KUTIPAN
03 Juli 2024
21:00 WIB
Microforest 100 Jadi Alat Penyerap Udara Kotor Berbasis Mikroalga
Sistem dalam Microforest 100 mampu menyerap karbon dioksida atau CO2 dalam jumlah yang sangat besar. Bahkan setara dengan lima pohon dewasa berumur sekitar 15 tahun.
Penulis: Arief Tirtana
Editor: Rendi Widodo
Microforest 100 yang bisa menyerap udara kotor dengan mikroalga. Dok. UGM
JAKARTA - Sejumlah ilmuwan belakangan mulai banyak menggali potensi mikroalga untuk mengatasi masalah perubahan iklim yang semakin terasa. Dengan kemampuannya menyerap karbon dioksida (CO2), mikroalga mulai dikembangkan manfaatnya dalam wujud sebuah alat penyerap CO2.
Seperti diketahui paparan CO2 kini semakin banyak mencemari udara akibat penggunaan bahan bakar fosil, di kendaraan, pabrik dan lainnya. Paparan CO2 yang tinggi bisa menyebabkan berbagai efek pada tubuh manusia, seperti misalnya gangguan pernapasan, sakit kepala dan banyak lagi.
Melihat potensi tersebut, tim dari Pusat Studi Energi Universitas Gadjah Mada (PSE UGM) juga melakukan upaya pengembangan produk berbasis mikroalga, lewat kehadiran sebuah produk atau alat instalasi yang bisa menyerap CO2, dinamakan Microforest 100.
Teknologi ini diinisiasi oleh Guru Besar Teknik Kimia Fakultas Teknik, Prof. Ir. Arief Budiman, D.Eng. dan Dosen Fakultas Biologi Dr. Eko Agus Suyono.

DATA YANG DIBERIKAN
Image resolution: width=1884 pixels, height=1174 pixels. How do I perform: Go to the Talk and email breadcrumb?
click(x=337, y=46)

==

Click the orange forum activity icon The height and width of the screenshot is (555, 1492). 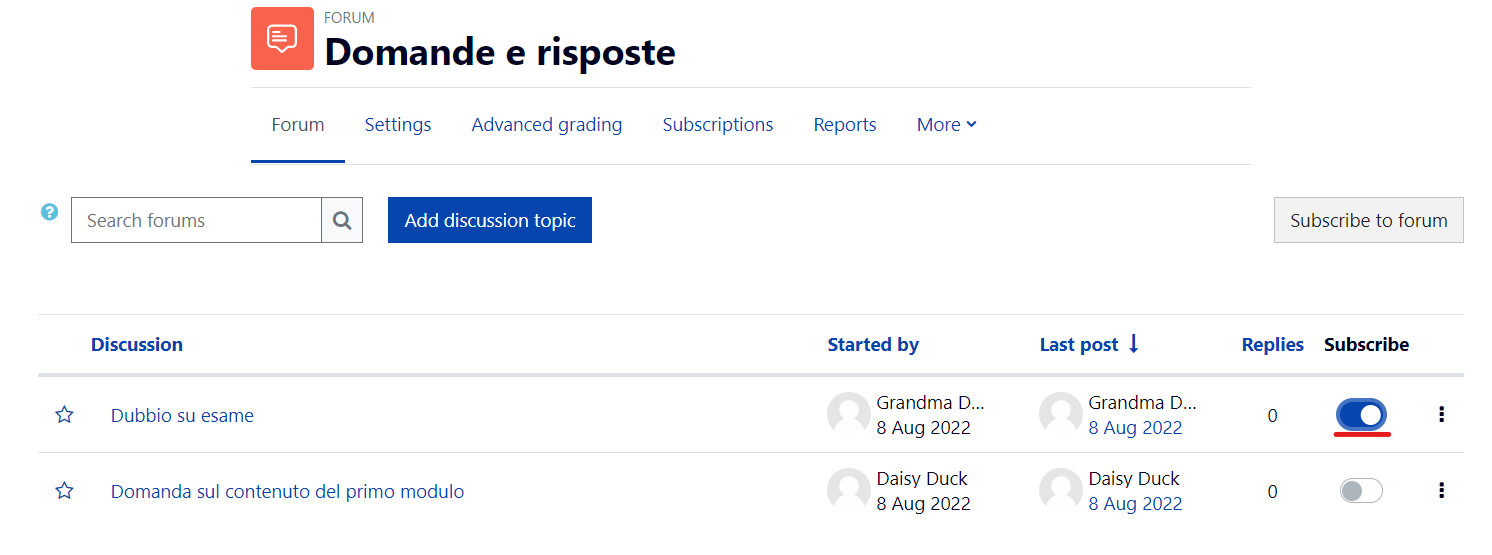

SOAL
Lanjutkan kutipan berita tentang Microforest 100 mulai setelah kalimat terakhirnya. Data tersebut tidak perlu digunakan.

JAWABAN ANDA
Keduanya merupakan Peneliti Pusat Unggulan Ilmu Pengetahuan dan Teknologi (PUIPT) Microalgae Biorefinery UGM melalui program dana pendamping dari Direktorat Jenderal Pendidikan Tinggi melalui platform Kedaireka tahun anggaran 2022 lalu.
Awalnya mereka lebih dulu merancang purwarupa Algaetree, yakni teknologi dekarbonisasi untuk mengatasi produksi karbon atau CO2 di udara terbuka. Dari prototipe tersebut, mereka mendapatkan dukungan sebuah perusahaan rintisan (startup) PT Algatech Nusantara, sehingga mampu mengembangkannya lagi menjadi produk bernama Microforest 100 ini.
Algatech Nusantara membantu menambahkan beberapa fitur pelengkap seperti pengembangan desain, fabrikasi dan penambahan alat-alat sensor kondisi kultivasi agar Microforest mampu bekerja secara maksimal.
Dijelaskan rangga, dengan tinggi instalasi mencapai dua meter, sistem dalam Microforest 100 mampu menyerap karbon dioksida atau CO2 dalam jumlah yang sangat besar. Bahkan setara dengan lima pohon dewasa berumur sekitar 15 tahun. Hal ini didasarkan pada kemampuan mikroalga sendiri yang dapat menyerap karbon dioksida 30-50 kali lipat lebih banyak dibanding tanaman terestrial saat ini.
"Instalasi setinggi dua meter tersebut berfungsi untuk menyerap karbon di udara dengan teknologi fotobioreaktor," kata Rangga
Saat ini, instalasi Microforest 100 ini sudah digunakan di Masjid Raya Syeikh Zayed Solo. Pemilihan lokasi ini tak lepas dari tingginya animo masyarakat mengunjungi masjid yang baru berdiri tahun 2021 ini, sehingga secara langsung berdampak pada kualitas udara di sana.
Alat ini diletakkan di ruangan terbuka supaya dapat menyerap CO2 yang dihasilkan pengunjung.
Hal ini sejalan seperti yang dikatakan Direktur Masjid Raya Syeikh Zayed, Munajat, Ph.D., mengatakan masjid bisa saja menjadi salah satu fasilitas publik yang ramai dikunjungi dan menghasilkan banyak emisi karbon. Apalagi, Masjid Raya Syeikh sendiri bisa menerima puluhan ribu pengunjung setiap harinya.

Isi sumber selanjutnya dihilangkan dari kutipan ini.